| Task data |

________________

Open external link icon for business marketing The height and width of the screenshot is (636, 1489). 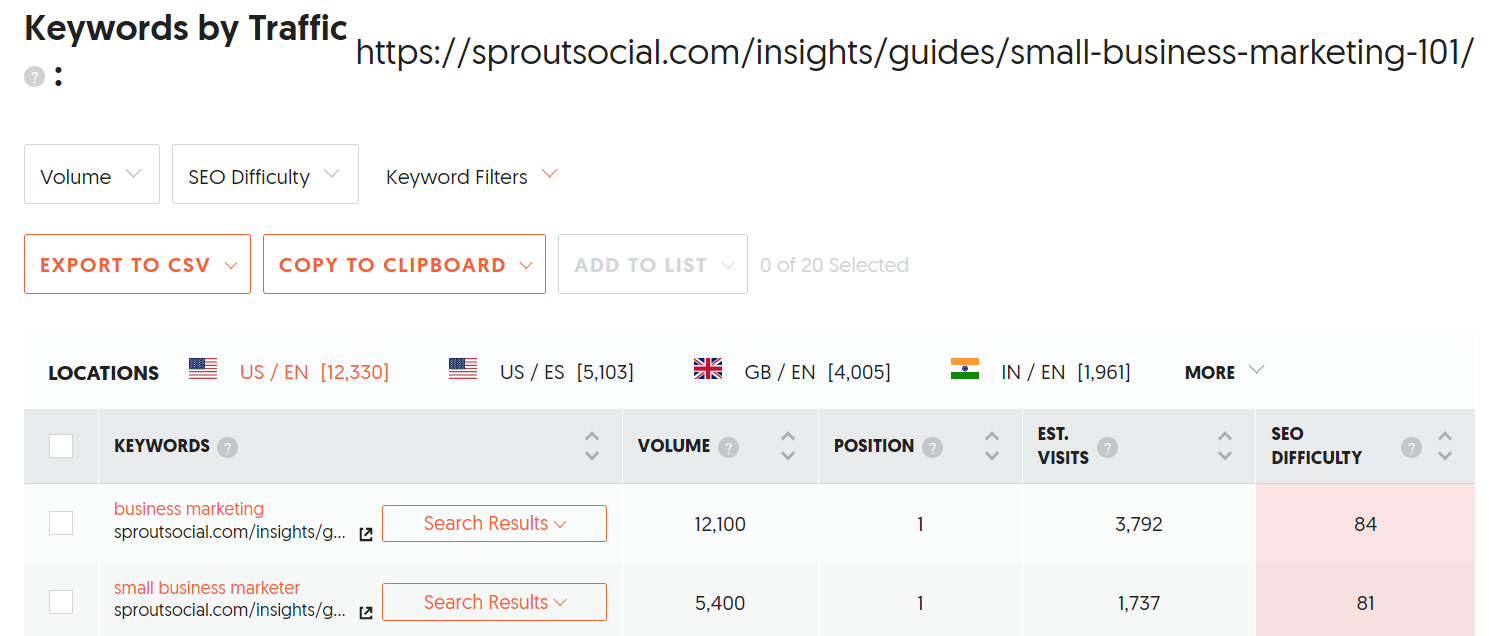point(366,534)
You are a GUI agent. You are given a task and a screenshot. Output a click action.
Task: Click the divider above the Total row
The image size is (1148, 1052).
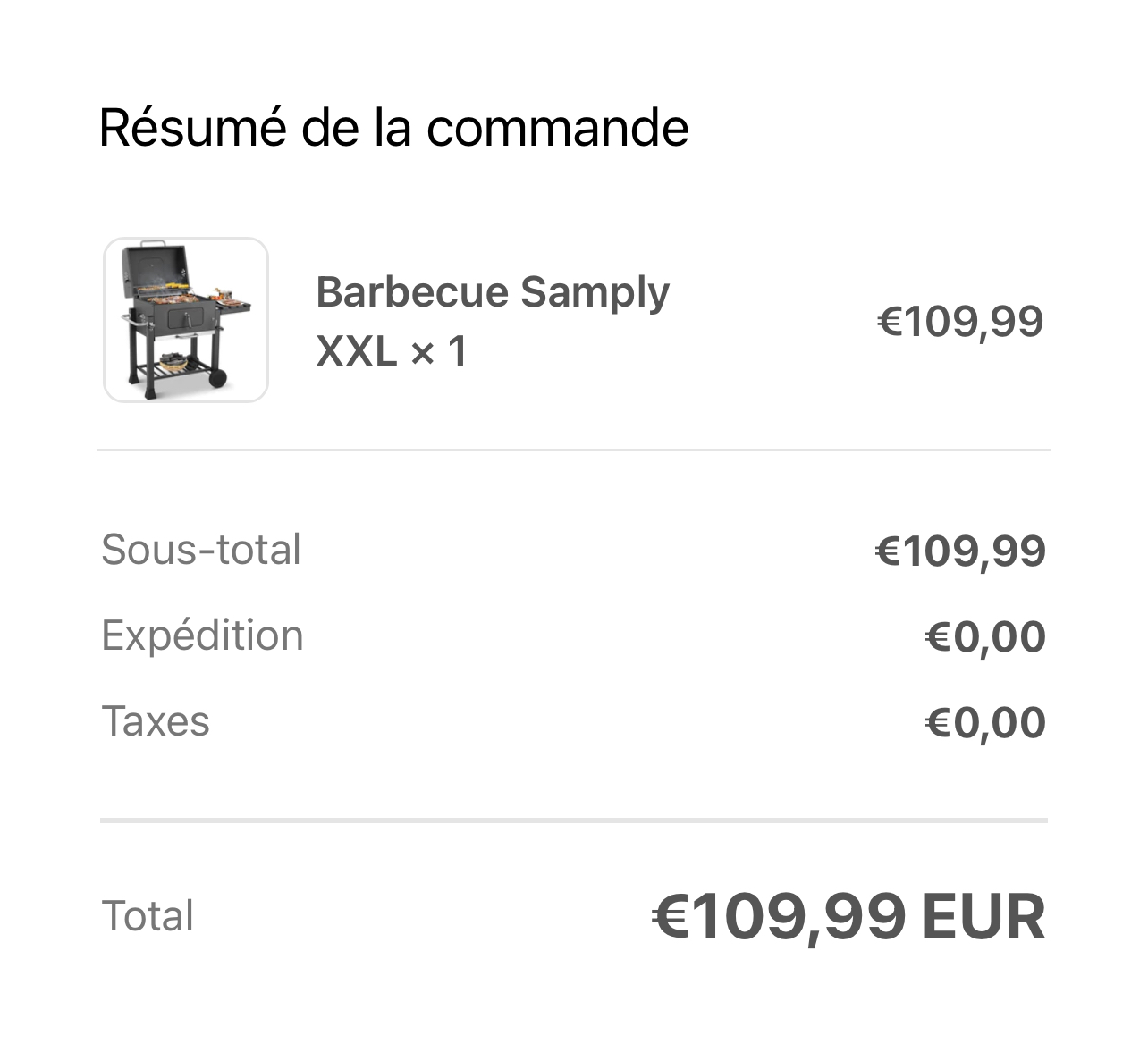(x=573, y=820)
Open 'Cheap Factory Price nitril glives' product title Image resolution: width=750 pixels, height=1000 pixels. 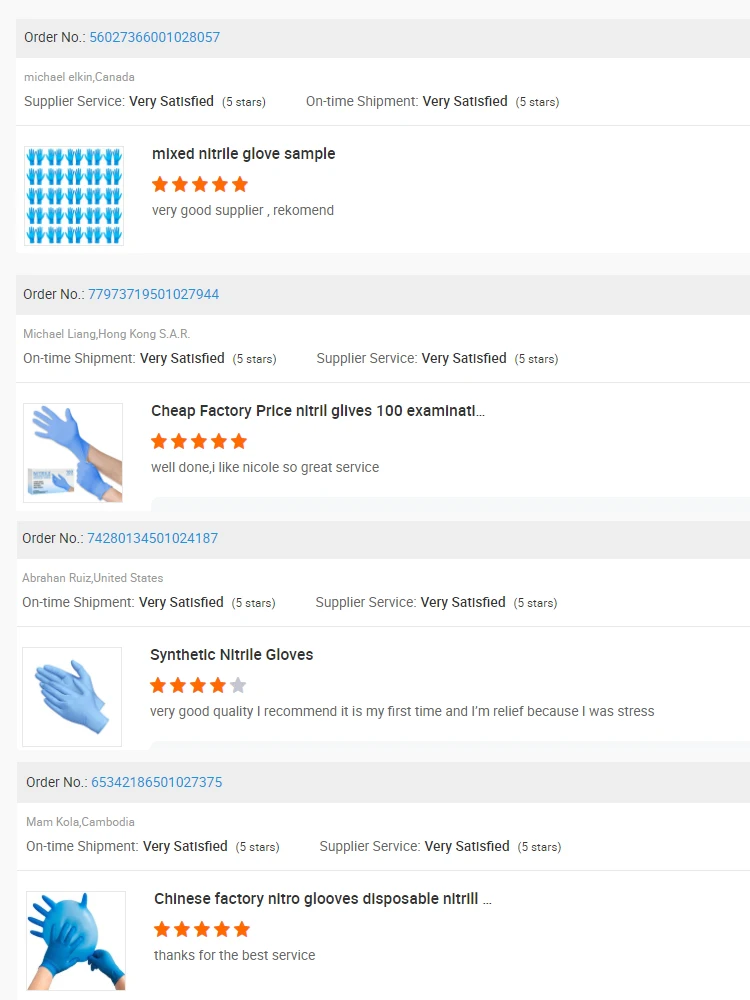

________________

| What the task requires |
Leaving out the pictures, restate word for word the lines above from the one containing "The image size is (1148, 1052)." through the end of the records, both ends included.

| Expected answer |
The image size is (1148, 1052).
(x=573, y=820)
Open 'Cheap Factory Price nitril glives' product title Image resolution: width=750 pixels, height=1000 pixels. 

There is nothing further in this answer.